12. Does the defence on record raise any good to the claim or it is merely general denials? It is pleaded in paragraph 5 and 6 of the defence on record as follows;
“5. The defendant states that this suit has been brought in bad faith since the plaintiff sold the suit land to the defendant in September 2002 and all the purchase price was paid.
6. The defendant avers that the plaintiff’s suit is bad in law and is barred by the statute of limitations and shall at the first instance crave for lease of the court to have this suit herein struck out”.
13. The two paragraphs in my opinion raises serious triable issues as it brings to question whether or not the entire purchase price was paid to entitle the plaintiff to orders of cancellation of the defendant’s title. The application was also brought without undue delay since the defendant acted immediately he received the Land Registrar’s letter dated 26th October 2020. I am therefore satisfied that the application is merited.
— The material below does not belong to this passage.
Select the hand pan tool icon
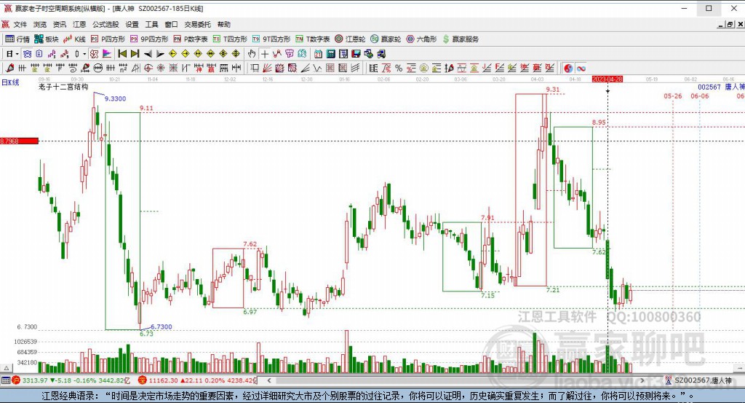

14. Although the confusion on service upon the Applicant was a result of the defence counsel ceasing to act without properly notifying him, I hold that for the prejudice the Respondent is likely to suffer as a consequence of setting aside the exparte judgement, it is in the interest of justice that she be compensated by an award of costs. For the compensation, I award her Kshs.15,000 as thrown away costs payable within 30 days of the delivery of this ruling. In default of such payment, the Plaintiff/Respondent is at liberty to execute.
Dated and signed at BUSIA this 25th day of February, 2021.